Most of the Blue Dogs, who include House Budget Committee Chairman John Spratt of South Carolina, acknowledge the need for a temporary increase in public spending. Spratt’s opposite number, Senate Budget Chairman Kent Conrad (D-ND), warned at a recent hearing that the United States was headed for a fiscal catastrophe. Conrad acknowledged “the need to have an economic recovery package that will add to deficits and debt in the short-term.” But he went on to sound the alarm about the “unsustainability of our current fiscal condition.”

This also suggests an ideological division that will be hard to paper over. After four decades of bipartisan assaults on government, many progressive Democrats (this writer included) hope to use the stimulus as a down-payment on an expansion of government services such as affordable housing and early childhood education that have been chronically under-funded, as well as long term investments in green energy and smart infrastructure.

But the 49-member Blue Dog Coalition in the House and Senate fiscal conservatives such as Conrad see the stimulus as a one-shot. They want sharp spending cuts as soon as the immediate crisis is past, to pay for the fiscal sin of a temporary deficit hike.

If you look at the details of the Obama recovery plan, however, it includes a lot of outlays that don’t look like one-shots: laying more than 3,000 miles of electric transmission lines; installing 40 million “smart” utility meters to help reduce energy use; weatherizing 2 million homes and most federal buildings. Among the other infrastructure investments are improving security at 90 major ports and modernizing the nation’s water system. These needs and others like them don’t end after two years.

Obama said Saturday in his first radio and video address, “This is not just a short-term program to boost employment.
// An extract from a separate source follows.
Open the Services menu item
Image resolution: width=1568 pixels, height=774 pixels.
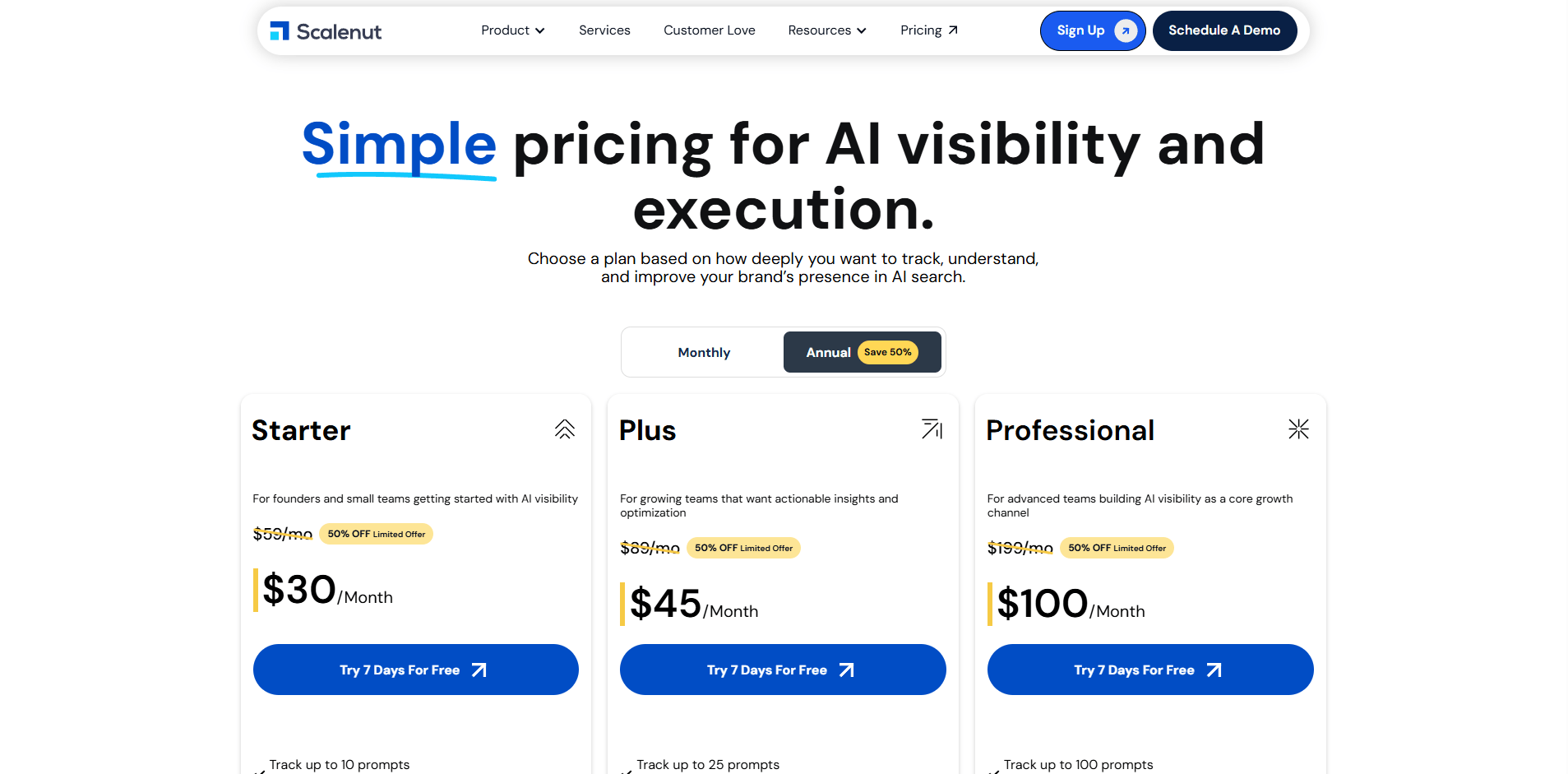tap(604, 30)
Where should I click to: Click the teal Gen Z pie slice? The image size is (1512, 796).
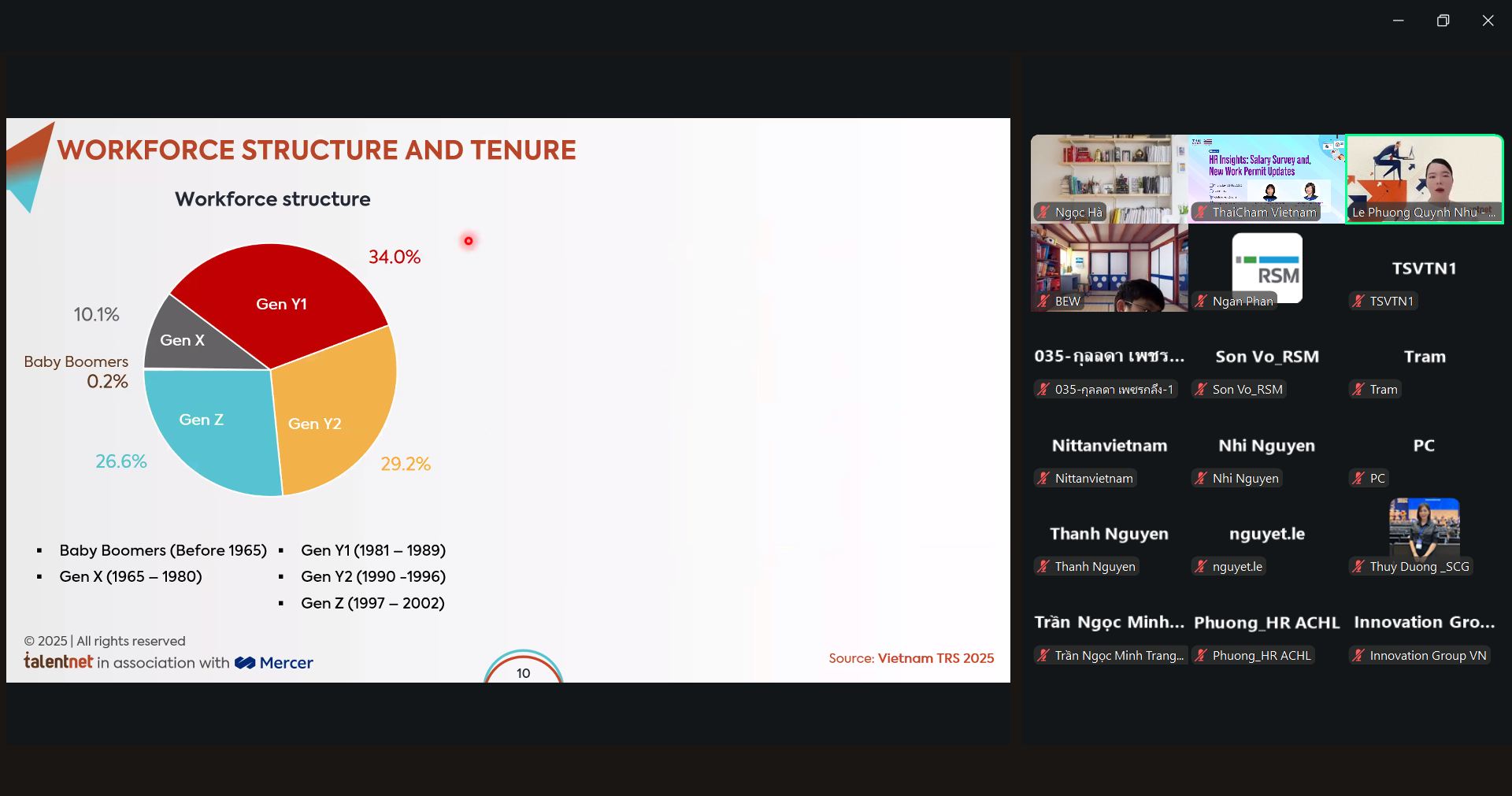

It’s one that will invest in our most important priorities — like energy and education, health care and a new infrastructure — that are necessary to keep us strong and competitive in the 21st century.”
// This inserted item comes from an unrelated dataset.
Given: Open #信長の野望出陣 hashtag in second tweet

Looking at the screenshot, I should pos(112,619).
Sounds good to me, but he will face ideological qualms from the fiscal conservatives within his own party, as well as from most Republicans. So the bipartisan honeymoon is unlikely to last, and I’d say, good riddance. Obama’s real challenge is to mobilize public opinion–not just to win general approval ratings but to make it very hard politically for anyone in either party to oppose his recovery program or to demand crippling budget cuts down the line as the quid pro quo. That’s what leadership is all about.

It’s show time. Call me out of date and ideological, but it’s reassuring when President Obama reminds himself and his opponents that “I won.”